→ **WHAT YOU NEED TO DO**: The entries below contain a line with "Task: Click Upload Documentation" and a line with "Screen dimensions: 1048x1133". Retype exactly everything from the first down to the second, both included, and nothing else.

→ **SUPPLIED MATERIAL**:
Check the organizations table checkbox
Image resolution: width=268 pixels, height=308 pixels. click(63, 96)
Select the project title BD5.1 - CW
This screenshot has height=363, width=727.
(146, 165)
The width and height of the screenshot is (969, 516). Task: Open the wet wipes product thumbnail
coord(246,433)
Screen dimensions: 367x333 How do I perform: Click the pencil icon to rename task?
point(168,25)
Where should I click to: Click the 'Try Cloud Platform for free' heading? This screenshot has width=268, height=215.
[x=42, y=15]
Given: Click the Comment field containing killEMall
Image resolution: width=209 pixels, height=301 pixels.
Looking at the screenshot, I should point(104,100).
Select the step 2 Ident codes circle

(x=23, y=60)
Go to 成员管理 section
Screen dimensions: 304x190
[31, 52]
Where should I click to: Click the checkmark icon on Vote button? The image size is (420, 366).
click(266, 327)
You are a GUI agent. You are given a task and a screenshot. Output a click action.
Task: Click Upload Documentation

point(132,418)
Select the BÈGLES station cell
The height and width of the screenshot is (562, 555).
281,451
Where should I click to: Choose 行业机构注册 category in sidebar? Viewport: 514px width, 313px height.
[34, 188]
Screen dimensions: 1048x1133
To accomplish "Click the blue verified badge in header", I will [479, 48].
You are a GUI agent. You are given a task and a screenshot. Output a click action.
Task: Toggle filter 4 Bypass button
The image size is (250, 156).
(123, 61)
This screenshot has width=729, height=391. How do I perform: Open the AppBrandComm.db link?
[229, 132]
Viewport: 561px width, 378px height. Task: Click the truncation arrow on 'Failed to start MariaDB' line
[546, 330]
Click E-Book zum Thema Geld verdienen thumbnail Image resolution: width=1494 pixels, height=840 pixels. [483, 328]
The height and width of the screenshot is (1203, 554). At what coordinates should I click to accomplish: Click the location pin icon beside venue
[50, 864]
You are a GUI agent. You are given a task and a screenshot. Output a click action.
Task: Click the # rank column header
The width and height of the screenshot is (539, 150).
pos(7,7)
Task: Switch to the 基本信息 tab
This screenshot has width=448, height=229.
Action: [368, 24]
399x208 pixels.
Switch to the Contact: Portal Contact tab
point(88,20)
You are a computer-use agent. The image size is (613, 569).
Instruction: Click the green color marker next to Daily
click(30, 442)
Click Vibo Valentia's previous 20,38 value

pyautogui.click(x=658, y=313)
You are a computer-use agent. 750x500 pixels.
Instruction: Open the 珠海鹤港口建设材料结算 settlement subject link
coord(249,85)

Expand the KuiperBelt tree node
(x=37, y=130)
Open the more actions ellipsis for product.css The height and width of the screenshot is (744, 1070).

→ **ANSWER TO THE EXERCISE**:
Task: Click Upload Documentation

point(132,418)
Select the BÈGLES station cell
The height and width of the screenshot is (562, 555).
281,451
Where should I click to: Choose 行业机构注册 category in sidebar? Viewport: 514px width, 313px height.
[34, 188]
Screen dimensions: 1048x1133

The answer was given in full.